O comentário é sobre a calamidade que o poder público impôs a uma cidade que vive no coração de todos os brasileiros capazes de admirar seu próprio país; ao cassar do Rio a condição de capital, matou uma parte de sua alma. A perda, no fundo, vai muito além dos limites da geografia carioca. Pois a verdade é que não foi o Rio de Janeiro que perdeu o direito de ser a capital do Brasil. Foi o Brasil que perdeu o direito de ter sua capital no Rio de Janeiro. Isso não tem conserto. Nenhum exército de ocupação estrangeiro conseguiria fazer tanto mal ao Rio quanto os próprios governos brasileiros fizeram; comparado ao presidente Juscelino Kubitschek, em termos de estrago a longo prazo, o corsário Duguai-Trouin parece um benemérito. 

Perdida a capital, foi imposta à cidade, tempos depois, uma fusão irresponsável, inepta e ruinosa com o antigo estado do Rio, numa operação que conseguiu apenas somar vícios e subtrair virtudes. Nos anos seguintes, o Rio de Janeiro se viu castigado por alguns dos piores governos já registrados na história humana. A certo momento, por decisão de Brasília, chegou-se pura e simplesmente, em 1976, à demolição física do Palácio Monroe, um dos principais monumentos da arquitetura carioca e antiga sede do Senado Federal. Talvez nada tenha servido tão bem como símbolo do rancor e despeito dos governantes brasileiros pelo Rio quanto esse feito do presidente Ernesto Geisel, baseado no argumento de que o Monroe atrapalhava o trânsito e um túnel do metrô – que já estava pronto quando o palácio foi demolido. (Presidentes da República, naquela época, podiam fazer essas coisas. Não havia liminares, relatórios de impacto ambiental ou procuradores – ou melhor, até havia procuradores, mas estavam procurando outras coisas e, sobretudo, outras pessoas.)

A Olimpíada de 2016 não pode ressuscitar o que foi destruído, assim como não pode fazer, nos próximos sete anos, a maior parte do que deveria ter sido feito nos últimos cinquenta. Além disso, não temos um histórico bom quando se colocam na mesma frase as palavras governo, verbas e obras – daqui até a cerimônia de abertura dos Jogos, o público vai se cansar de ouvir notícias sobre obras erradas, obras malfeitas, obras atrasadas, obras abandonadas, obras caras demais e, até, verbas sem obra. Mas tudo terá valido a pena, certamente, se na cerimônia de encerramento o Rio estiver melhor do que está hoje. 

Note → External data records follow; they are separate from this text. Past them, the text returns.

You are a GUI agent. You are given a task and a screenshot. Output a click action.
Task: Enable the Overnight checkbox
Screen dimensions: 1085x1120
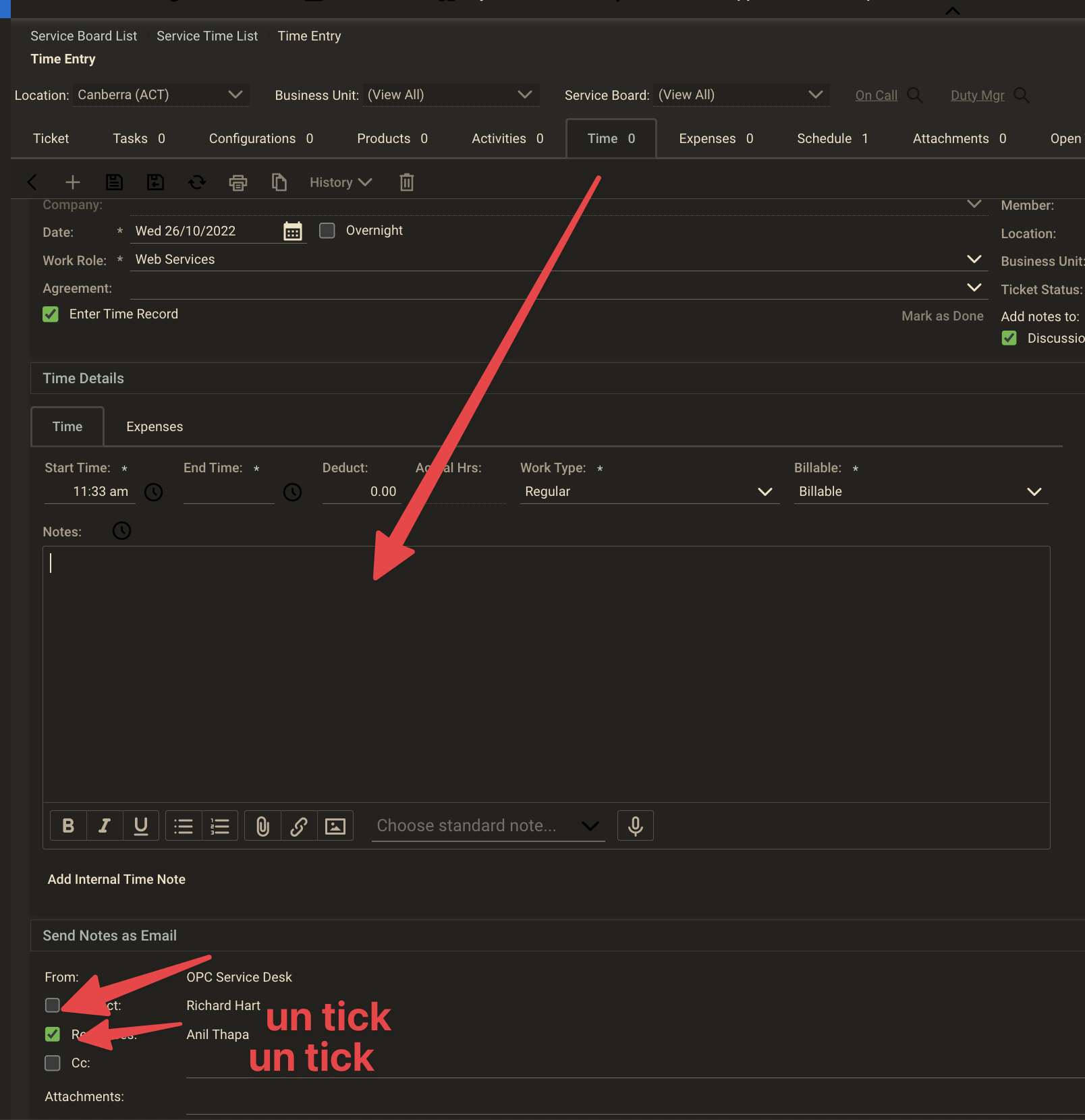[x=327, y=231]
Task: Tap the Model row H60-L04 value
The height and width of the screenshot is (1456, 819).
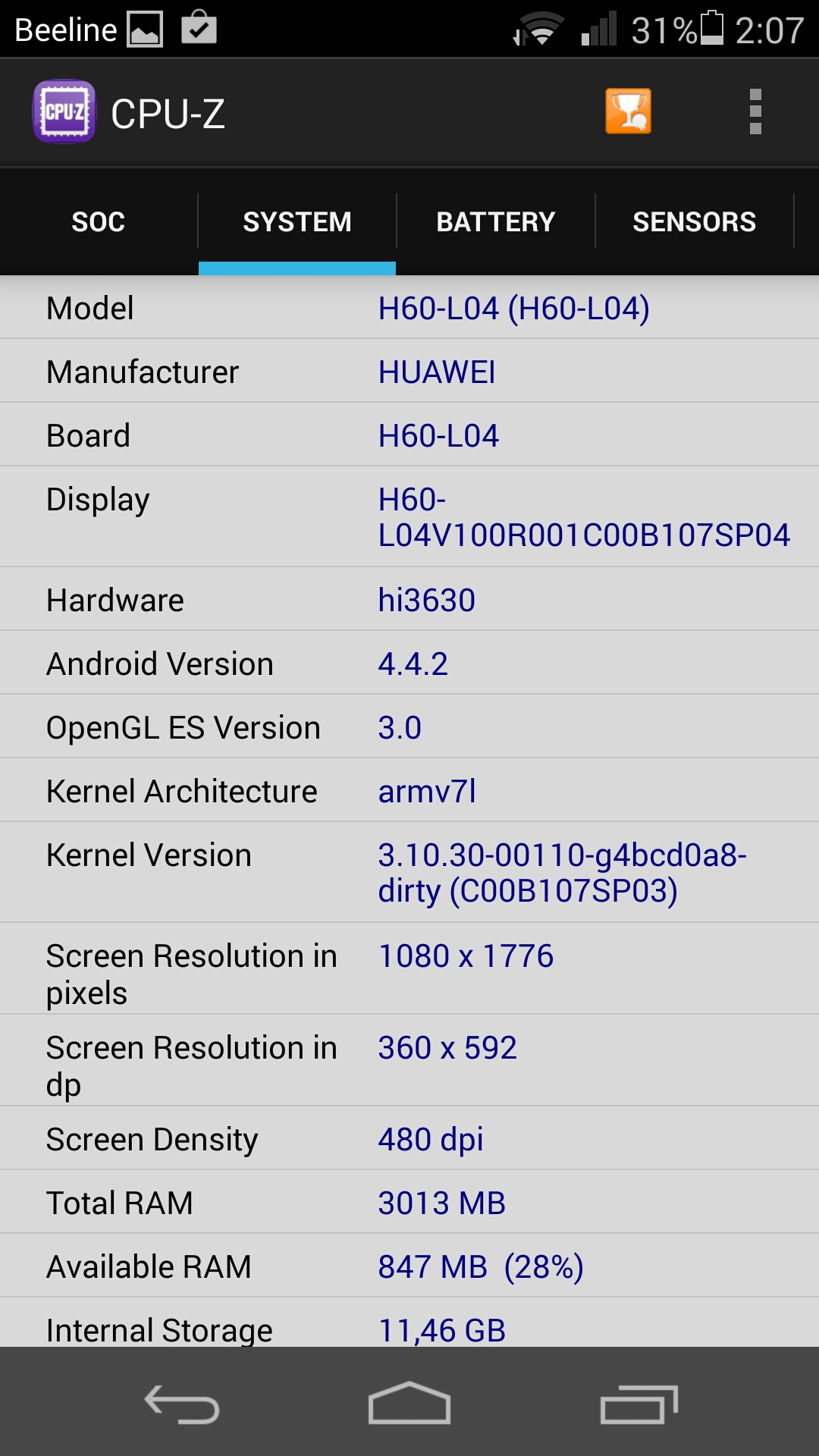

O Brasil, que já fez um plebiscito para decidir se queria voltar à monarquia ou continuar sendo república, não perguntou à população do Rio, ou a qualquer outro brasileiro, se concordava com a mudança da capital. Hoje não tem mais nada a perguntar sobre o assunto, mas tem a obrigação de reparar ao máximo o mal já feito. O Rio de Janeiro continua vivo, é claro, pois cidades são coisas duras de destruir – não é fácil nem com bomba atômica, como comprovam Hiroshima e Nagasaki. Mas merece muito mais do que sobreviver.